Hun laatste schoolretraite, misschien heten ze al bezinningsdagen, beleven ze in het pas gebouwde, modernistische Godsheide bij Hasselt. Geen van de jongens blijkt een geestelijke roeping te voelen. De meesten zullen na de vakantie voor advocaat, dokter, ingenieur of leraar studeren. Ze beseffen maar half hoe geprivilegieerd ze zijn – om wat ze kunnen gaan doen en om wat ze meegekregen hebben.

woensdag 10 augustus 2011

Beenhouwer


Toen we uit Brabant als economische vluchteling naar de Kempen migreerden, bleef de cultuurschok niet beperkt tot het vruchteloos speuren naar berg en dal, loofbomen en kromme straten. Ook onze taal verraadde onze vreemde afkomst.

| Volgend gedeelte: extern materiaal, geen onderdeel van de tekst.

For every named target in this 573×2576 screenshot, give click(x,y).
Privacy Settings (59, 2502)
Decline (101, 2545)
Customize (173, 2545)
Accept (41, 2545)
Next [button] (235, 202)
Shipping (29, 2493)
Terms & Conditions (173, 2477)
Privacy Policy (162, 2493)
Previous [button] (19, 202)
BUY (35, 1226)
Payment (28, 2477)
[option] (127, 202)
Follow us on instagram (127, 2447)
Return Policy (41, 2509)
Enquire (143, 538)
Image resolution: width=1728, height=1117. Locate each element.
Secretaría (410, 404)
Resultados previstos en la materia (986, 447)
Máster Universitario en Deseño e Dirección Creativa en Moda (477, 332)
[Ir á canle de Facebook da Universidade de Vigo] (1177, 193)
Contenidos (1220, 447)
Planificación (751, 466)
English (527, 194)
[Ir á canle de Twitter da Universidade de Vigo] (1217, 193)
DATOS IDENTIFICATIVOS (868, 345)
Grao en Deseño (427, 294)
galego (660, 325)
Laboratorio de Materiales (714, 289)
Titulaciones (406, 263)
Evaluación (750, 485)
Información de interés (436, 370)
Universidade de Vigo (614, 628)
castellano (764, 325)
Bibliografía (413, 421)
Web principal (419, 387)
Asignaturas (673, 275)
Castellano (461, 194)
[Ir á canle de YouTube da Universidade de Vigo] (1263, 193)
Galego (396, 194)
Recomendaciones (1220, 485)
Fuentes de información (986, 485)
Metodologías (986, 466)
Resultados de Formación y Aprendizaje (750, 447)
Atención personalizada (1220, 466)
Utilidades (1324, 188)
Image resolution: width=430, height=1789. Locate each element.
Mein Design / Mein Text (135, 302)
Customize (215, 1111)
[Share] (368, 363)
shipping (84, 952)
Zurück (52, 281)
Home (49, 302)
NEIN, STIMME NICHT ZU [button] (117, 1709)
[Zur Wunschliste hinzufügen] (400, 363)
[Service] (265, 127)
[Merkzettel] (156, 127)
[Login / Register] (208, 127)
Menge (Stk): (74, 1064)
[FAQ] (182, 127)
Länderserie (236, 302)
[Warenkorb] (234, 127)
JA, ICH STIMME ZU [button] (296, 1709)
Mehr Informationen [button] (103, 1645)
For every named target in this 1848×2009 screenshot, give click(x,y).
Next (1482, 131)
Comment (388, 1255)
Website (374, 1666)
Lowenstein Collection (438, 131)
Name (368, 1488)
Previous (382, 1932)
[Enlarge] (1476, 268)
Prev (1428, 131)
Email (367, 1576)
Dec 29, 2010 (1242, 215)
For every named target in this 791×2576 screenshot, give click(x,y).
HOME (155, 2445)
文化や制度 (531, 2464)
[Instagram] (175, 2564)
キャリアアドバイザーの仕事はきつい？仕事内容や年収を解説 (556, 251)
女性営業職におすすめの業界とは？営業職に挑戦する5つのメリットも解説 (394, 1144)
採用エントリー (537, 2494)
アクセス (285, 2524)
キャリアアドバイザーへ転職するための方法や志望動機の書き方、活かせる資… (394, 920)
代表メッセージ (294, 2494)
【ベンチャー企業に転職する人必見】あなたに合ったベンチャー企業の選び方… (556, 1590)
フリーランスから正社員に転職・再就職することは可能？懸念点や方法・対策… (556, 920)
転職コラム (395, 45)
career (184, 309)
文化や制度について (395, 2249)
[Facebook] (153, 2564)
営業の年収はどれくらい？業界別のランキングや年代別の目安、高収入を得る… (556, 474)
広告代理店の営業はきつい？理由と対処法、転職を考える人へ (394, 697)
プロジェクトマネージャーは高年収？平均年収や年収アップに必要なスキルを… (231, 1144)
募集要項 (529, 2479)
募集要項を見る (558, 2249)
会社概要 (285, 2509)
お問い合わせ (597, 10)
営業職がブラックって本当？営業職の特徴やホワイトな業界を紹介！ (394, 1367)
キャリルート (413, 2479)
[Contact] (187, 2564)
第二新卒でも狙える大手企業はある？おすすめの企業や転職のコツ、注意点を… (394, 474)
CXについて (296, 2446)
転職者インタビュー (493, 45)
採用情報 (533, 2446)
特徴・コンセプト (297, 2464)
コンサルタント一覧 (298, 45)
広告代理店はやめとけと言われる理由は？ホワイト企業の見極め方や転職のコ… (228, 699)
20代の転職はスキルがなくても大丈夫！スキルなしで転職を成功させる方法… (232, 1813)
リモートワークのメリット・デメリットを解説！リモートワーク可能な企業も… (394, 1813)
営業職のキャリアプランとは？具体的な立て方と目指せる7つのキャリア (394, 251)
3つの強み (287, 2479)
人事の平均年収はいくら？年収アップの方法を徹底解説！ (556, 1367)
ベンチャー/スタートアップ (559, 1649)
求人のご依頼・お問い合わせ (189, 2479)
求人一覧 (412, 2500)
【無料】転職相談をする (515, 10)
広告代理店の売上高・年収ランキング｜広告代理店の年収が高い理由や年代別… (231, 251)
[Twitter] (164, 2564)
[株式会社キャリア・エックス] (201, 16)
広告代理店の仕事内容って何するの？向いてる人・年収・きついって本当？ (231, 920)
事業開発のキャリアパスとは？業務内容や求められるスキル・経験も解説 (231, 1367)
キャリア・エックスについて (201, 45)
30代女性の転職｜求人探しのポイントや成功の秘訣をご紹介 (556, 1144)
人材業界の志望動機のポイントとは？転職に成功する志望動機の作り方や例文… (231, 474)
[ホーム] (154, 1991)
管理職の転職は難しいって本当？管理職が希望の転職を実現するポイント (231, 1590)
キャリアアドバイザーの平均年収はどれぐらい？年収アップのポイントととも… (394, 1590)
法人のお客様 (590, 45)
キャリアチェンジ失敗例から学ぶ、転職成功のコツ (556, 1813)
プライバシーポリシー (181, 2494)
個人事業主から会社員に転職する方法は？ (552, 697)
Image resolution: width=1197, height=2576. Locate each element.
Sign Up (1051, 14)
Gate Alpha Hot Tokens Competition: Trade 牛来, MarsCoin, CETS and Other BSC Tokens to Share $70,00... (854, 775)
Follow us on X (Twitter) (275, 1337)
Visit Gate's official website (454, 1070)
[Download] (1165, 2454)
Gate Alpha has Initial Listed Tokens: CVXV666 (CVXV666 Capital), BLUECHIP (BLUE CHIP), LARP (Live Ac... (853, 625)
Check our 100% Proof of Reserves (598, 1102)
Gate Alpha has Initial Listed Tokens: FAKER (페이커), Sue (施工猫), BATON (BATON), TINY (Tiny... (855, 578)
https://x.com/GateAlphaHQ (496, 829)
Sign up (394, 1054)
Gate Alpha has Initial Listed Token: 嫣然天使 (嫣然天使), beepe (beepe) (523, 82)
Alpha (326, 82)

Toen T., zoals we dat in Brabant gewoon waren, af en toe het woord ‘beenhouwer’ gebruikte, kwam prompt de repliek: 'Ah, den beenhouwer – da’s een goei: hij geeft het vlees en houdt het been'. (‘Houden’ is in het Kempense dialect nu eenmaal iets als ‘haauwe’. Dat ‘houwen’ ook ‘slaan’ of ‘hakken’ kan betekenen, speelde blijkbaar geen rol.) Sindsdien zeggen we netjes ‘slager’, zoals iedereen.